**** SUPPLIED RECORDS
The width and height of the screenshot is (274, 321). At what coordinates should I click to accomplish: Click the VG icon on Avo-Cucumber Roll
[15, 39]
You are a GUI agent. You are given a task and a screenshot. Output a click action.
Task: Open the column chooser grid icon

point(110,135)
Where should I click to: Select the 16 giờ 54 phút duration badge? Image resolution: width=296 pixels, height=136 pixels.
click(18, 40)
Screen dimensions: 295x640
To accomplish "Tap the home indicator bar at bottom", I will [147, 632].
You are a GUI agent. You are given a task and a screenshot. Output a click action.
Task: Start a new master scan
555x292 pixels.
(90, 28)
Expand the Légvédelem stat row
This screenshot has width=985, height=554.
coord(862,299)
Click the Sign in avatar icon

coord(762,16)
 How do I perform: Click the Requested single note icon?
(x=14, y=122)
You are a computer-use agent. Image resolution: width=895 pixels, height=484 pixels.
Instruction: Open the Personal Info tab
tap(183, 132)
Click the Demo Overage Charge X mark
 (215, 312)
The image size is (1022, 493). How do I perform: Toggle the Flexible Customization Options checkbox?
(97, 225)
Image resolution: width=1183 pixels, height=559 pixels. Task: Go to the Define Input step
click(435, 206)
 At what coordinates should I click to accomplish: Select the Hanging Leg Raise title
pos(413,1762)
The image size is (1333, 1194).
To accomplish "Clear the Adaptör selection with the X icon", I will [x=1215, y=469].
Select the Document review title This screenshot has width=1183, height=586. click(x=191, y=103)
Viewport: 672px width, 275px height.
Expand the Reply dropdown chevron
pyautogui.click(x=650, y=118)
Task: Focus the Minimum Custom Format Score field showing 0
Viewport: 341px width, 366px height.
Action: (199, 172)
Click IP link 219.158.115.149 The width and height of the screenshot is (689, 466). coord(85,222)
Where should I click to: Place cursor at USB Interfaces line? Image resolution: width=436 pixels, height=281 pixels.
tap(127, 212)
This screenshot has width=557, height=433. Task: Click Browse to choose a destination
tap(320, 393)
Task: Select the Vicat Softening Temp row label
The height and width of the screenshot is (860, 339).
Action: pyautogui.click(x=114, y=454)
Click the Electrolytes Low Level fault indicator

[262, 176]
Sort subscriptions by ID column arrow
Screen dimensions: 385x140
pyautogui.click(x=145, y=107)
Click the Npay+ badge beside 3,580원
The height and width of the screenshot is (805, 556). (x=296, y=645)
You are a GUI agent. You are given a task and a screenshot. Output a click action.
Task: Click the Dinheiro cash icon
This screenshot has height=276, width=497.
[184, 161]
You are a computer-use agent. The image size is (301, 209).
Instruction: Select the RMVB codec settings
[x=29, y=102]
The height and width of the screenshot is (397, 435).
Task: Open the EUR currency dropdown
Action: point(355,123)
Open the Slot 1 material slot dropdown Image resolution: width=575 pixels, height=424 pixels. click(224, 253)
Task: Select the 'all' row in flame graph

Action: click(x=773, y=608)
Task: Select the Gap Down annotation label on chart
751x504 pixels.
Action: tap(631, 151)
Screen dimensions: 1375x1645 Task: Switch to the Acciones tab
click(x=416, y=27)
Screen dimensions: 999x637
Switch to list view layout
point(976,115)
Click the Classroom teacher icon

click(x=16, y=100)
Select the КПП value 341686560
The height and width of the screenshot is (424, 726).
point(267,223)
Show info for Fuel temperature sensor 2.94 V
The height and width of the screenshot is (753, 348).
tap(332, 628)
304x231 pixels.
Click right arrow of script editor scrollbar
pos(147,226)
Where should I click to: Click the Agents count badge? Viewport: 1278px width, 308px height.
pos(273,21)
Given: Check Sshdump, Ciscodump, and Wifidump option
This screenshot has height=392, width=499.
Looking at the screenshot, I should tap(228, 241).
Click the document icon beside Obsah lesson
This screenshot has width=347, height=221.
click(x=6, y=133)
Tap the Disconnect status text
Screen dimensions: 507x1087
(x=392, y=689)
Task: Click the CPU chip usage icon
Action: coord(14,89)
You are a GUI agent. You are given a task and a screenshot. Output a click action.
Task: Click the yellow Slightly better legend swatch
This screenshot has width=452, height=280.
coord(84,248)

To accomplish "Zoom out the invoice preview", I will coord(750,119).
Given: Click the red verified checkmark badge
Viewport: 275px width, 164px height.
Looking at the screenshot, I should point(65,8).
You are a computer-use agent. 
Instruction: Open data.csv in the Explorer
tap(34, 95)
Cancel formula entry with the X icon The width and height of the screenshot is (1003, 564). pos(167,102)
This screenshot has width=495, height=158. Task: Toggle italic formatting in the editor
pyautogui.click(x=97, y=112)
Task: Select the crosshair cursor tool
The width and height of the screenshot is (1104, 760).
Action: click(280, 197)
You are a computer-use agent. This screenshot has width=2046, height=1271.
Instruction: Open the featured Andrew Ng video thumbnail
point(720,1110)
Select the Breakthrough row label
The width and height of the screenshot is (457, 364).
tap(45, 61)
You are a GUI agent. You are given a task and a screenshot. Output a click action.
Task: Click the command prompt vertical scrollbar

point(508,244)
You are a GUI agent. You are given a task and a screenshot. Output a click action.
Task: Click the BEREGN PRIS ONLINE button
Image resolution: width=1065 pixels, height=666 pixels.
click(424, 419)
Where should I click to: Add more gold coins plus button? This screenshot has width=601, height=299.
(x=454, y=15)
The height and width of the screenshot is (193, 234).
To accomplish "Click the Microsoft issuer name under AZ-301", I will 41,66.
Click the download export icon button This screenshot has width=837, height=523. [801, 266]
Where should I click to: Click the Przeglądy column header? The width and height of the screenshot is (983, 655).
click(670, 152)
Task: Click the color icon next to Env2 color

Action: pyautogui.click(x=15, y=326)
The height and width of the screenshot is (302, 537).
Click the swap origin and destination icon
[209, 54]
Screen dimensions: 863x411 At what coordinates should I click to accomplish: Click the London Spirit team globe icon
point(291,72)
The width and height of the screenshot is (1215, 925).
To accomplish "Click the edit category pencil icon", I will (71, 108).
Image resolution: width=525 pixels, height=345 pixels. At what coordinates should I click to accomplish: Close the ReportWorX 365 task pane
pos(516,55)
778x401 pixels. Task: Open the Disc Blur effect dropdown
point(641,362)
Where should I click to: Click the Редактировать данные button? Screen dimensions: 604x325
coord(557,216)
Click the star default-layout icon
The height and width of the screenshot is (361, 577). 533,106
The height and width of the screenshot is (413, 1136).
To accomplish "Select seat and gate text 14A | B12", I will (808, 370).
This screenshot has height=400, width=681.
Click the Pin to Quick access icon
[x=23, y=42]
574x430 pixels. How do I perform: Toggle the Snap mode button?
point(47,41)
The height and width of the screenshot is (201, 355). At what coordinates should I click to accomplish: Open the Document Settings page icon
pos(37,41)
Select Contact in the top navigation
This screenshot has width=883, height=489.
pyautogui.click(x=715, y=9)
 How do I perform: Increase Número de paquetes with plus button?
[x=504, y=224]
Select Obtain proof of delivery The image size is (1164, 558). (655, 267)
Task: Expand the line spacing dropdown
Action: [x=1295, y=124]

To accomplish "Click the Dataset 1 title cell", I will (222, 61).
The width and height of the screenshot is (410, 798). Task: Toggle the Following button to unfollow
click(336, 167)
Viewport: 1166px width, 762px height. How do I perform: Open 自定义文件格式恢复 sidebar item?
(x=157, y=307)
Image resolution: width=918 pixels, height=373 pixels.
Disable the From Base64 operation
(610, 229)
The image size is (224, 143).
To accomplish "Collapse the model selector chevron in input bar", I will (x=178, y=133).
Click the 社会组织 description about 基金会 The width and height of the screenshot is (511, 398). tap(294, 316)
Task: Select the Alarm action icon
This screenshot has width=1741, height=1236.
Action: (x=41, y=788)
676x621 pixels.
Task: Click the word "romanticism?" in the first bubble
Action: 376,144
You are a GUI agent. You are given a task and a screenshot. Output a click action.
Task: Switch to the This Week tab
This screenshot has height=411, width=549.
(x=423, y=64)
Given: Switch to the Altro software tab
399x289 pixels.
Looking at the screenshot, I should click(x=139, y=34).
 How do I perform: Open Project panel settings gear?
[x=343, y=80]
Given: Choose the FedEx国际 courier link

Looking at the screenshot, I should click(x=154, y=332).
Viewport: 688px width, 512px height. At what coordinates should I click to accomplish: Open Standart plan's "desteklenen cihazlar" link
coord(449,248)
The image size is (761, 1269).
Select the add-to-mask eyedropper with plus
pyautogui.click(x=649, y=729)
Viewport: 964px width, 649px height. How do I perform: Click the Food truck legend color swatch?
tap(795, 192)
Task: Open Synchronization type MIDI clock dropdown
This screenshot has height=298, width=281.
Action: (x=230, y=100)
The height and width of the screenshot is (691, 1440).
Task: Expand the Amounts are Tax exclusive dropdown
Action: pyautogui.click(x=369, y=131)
********
■ **EXERCISE INSTRUCTIONS**
Above are the records; report each line in them that includes the word "computer".

■ **COMPLETED TASK**
You are a computer-use agent. Image resolution: width=895 pixels, height=484 pixels.
You are a computer-use agent. The image size is (301, 209).
You are a computer-use agent. 
You are a computer-use agent. This screenshot has width=2046, height=1271.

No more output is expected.